• [MATERIAL PROVIDED]
— start —

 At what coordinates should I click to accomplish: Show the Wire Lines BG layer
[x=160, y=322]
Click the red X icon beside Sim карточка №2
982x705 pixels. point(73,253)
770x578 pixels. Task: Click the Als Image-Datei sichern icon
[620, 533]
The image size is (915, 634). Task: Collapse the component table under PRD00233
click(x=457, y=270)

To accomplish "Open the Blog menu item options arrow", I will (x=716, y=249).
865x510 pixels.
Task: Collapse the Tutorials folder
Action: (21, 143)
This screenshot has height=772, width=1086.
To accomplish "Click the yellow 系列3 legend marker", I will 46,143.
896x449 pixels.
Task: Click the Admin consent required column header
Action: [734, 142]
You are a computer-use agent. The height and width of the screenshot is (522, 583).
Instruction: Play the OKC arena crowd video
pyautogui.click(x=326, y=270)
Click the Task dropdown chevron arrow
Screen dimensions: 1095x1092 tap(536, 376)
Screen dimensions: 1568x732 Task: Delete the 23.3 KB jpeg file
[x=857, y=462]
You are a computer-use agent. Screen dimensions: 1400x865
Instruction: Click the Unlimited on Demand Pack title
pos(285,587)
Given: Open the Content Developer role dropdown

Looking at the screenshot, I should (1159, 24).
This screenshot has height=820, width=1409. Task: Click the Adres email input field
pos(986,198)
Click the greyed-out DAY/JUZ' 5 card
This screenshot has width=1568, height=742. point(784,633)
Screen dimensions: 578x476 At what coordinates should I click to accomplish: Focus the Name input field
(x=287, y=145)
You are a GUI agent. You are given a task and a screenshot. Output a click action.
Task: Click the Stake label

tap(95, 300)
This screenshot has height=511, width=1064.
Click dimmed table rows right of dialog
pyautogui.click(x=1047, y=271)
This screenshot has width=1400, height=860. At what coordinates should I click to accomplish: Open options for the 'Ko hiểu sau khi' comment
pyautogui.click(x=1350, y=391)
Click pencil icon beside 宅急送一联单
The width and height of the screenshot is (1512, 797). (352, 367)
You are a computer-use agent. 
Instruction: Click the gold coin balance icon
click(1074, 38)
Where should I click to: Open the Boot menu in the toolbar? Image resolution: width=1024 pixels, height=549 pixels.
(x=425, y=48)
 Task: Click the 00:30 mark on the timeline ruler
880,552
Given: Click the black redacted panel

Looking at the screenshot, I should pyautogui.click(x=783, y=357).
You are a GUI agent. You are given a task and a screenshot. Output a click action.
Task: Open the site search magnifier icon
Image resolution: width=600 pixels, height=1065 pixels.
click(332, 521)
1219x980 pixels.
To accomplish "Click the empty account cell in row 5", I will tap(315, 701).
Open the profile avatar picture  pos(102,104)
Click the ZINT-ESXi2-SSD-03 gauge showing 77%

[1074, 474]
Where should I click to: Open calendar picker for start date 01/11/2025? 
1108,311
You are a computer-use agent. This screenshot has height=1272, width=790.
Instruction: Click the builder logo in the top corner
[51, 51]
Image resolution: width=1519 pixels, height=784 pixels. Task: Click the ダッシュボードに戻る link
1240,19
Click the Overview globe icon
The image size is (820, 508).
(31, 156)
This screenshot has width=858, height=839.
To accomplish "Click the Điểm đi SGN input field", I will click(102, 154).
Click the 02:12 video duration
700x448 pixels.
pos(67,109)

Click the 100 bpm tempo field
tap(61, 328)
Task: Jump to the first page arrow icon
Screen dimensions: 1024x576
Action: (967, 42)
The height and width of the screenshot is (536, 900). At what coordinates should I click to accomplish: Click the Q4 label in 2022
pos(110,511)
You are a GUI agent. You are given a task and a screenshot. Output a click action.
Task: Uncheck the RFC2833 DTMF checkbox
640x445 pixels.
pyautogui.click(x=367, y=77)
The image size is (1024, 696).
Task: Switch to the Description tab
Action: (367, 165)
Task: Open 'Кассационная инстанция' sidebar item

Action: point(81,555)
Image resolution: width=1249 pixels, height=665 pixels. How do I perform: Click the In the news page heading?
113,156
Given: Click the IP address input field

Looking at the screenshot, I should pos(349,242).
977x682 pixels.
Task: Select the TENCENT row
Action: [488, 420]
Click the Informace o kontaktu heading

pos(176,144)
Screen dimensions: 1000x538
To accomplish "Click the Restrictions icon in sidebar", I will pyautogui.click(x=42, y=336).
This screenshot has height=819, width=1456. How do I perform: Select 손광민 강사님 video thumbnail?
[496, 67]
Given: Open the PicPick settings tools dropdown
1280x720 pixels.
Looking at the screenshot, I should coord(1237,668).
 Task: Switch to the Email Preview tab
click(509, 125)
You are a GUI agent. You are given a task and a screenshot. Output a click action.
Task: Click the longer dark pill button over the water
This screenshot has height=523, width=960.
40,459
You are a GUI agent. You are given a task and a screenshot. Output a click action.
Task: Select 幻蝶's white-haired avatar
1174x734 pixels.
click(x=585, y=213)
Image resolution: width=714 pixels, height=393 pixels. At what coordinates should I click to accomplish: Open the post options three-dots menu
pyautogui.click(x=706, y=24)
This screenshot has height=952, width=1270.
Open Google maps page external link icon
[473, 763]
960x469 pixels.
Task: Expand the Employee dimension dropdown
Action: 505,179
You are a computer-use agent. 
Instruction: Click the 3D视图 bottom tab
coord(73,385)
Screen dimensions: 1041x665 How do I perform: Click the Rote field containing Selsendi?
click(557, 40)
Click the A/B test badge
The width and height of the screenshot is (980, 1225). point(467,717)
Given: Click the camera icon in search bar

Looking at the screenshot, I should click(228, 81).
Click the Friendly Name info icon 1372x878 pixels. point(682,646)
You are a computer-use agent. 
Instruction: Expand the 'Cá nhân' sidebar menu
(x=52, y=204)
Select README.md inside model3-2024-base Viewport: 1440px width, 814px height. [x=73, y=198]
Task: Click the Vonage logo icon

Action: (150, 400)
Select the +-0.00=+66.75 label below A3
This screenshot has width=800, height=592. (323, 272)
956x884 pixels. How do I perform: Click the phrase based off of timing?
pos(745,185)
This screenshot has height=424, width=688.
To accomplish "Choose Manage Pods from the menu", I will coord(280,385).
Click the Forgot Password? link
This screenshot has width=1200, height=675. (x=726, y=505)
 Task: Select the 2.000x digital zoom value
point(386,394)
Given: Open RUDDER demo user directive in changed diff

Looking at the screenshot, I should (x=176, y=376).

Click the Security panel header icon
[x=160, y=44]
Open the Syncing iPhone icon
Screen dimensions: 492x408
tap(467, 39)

— end —

• [WORK TO DO] Recast the data from the line with "Click the greyed-out DAY/JUZ' 5 card" to the line with "pyautogui.click(x=1350, y=391)" as a two-column CSV with the headers instruction and response. Each row should pair one instruction with its response, with both fields quoted and any line breaks turned into spaces.

• [RESULT]
instruction,response
"Click the greyed-out DAY/JUZ' 5 card","This screenshot has width=1568, height=742. point(784,633)"
"Screen dimensions: 578x476 At what coordinates should I click to accomplish: Focus the Name input field","(x=287, y=145)"
"You are a GUI agent. You are given a task and a screenshot. Output a click action. Task: Click the Stake label","tap(95, 300)"
"This screenshot has height=511, width=1064. Click dimmed table rows right of dialog","pyautogui.click(x=1047, y=271)"
"This screenshot has width=1400, height=860. At what coordinates should I click to accomplish: Open options for the 'Ko hiểu sau khi' comment","pyautogui.click(x=1350, y=391)"